I started to ask what I had to do, but then I stopped… I was being way too calm and accepting of some guy I didn’t know standing inside my head, looking at my memories, and trying to get me to sit up and beg like a damned puppy. Didn’t I have enough people doing that already? And then there was the claimed connection to my mother… my mother had never mentioned anybody like this guy. I didn’t remember seeing any pictures of him.
In fact, I couldn’t remember my mother ever talking about guys.
“Look… just how stupid do you think I am?” I asked.
“Well, now,” the man said, scratching his chin. “I don’t normally like to lie without a powerfully compelling reason to…”
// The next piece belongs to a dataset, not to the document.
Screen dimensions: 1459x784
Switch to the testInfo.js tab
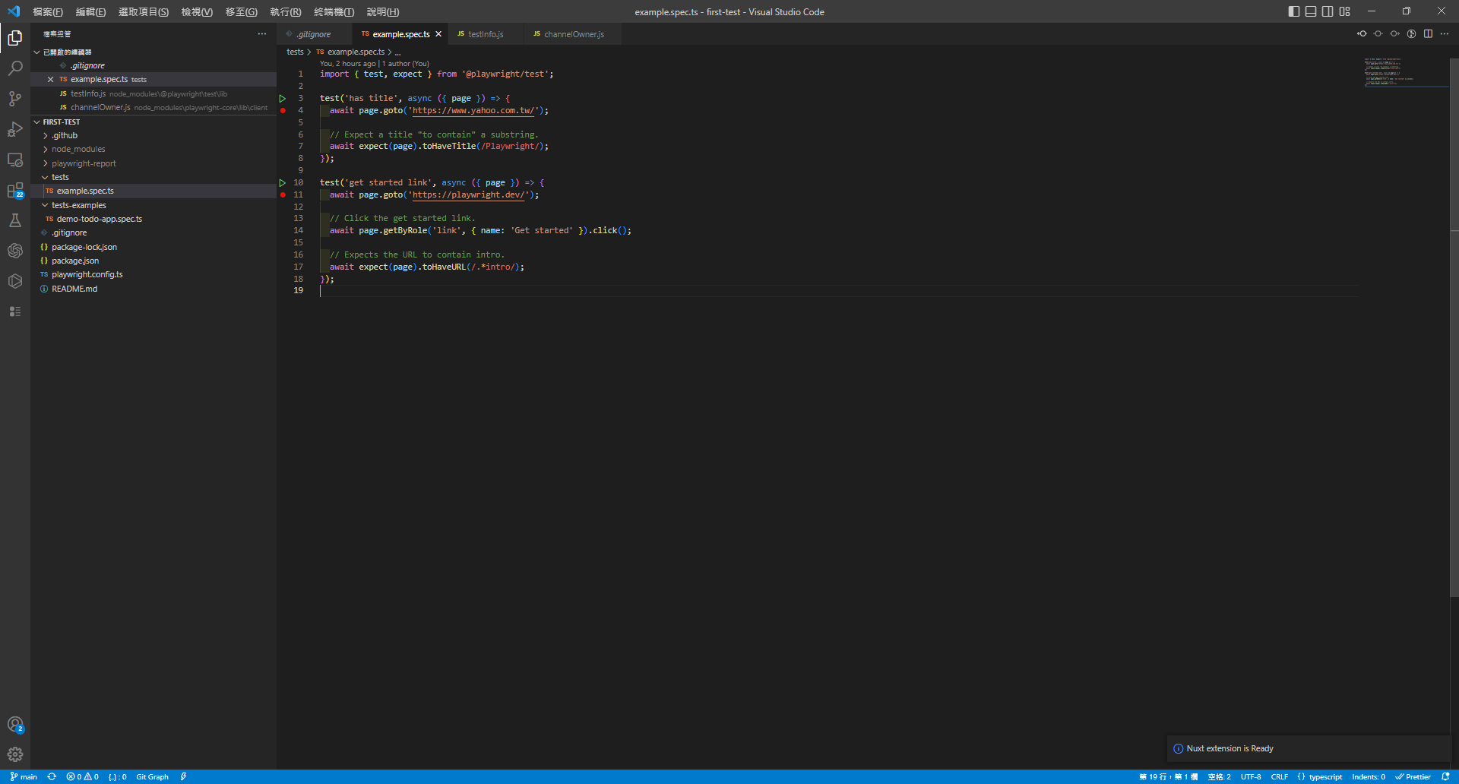click(485, 34)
“There’s only one man I know of who would have been a part of my mother’s life,” I said.
“Right, only one you know about,” he said. “So I could be one of any number of other men who passed through her life.”
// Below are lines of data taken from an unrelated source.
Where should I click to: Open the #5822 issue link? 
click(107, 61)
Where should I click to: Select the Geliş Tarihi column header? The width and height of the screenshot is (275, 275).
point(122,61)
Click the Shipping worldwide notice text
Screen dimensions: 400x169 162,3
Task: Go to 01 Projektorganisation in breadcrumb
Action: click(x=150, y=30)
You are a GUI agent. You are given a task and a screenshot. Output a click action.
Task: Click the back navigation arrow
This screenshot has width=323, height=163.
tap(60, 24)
“But you aren’t, are you?” I said. “Because that explains why you’re so young, and how you could come into my mind without frying your own brain, and why you look so familiar…”
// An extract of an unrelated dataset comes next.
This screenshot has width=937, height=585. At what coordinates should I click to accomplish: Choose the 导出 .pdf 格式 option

“Say it,” he said, leaning towards me and grinning a great jack o’ lantern leer of a grin. There was a fire behind his dark eyes. “Say it out loud.”
“Deny it,” I said. “Tell me I’m wrong.”
He held out his hand, two fingers up in a V sign, and lit them on fire.
My mouth went dry.
“The question is, what are you going to do about it?” he asked.
“Wake up now,” I said.
“Yeah, good luck with that,” he said. He extinguished his hand. “I’m your family, baby girl… the only real family you’ve got. Maybe I haven’t always been there for you, but then, how could I be when you were living in that woman’s house? As soon as I found out you were out on your own, I came looking for you and now here I am… well, not exactly here, really. But I can still keep an eye on you. I can still watch out for you.”
“I don’t need watching out for,” I said.
“No?” he asked, raising an eyebrow again. “Listen, baby girl… I know about your deal on Saturday, and you don’t have to worry. If things go badly for you, I’ll take care of it. A man like me can’t do much in a world like this without attracting too much of the wrong kind of attention, but a person like ‘Tender’ Mercy… well, no matter how legal her operation is, nobody’s going to look twice if she ends up a bloody smear.”
“I don’t need your help,” I said.
“Not yet,” he said. “I’m just telling you that if you do, you’ll have it… unconditionally, unquestionably. That’s what families do. That’s what family’s for.” He tipped his hat again, then turned and started walking down the road. “I’ll be seeing you. We’ll talk about your pitchfork some more.”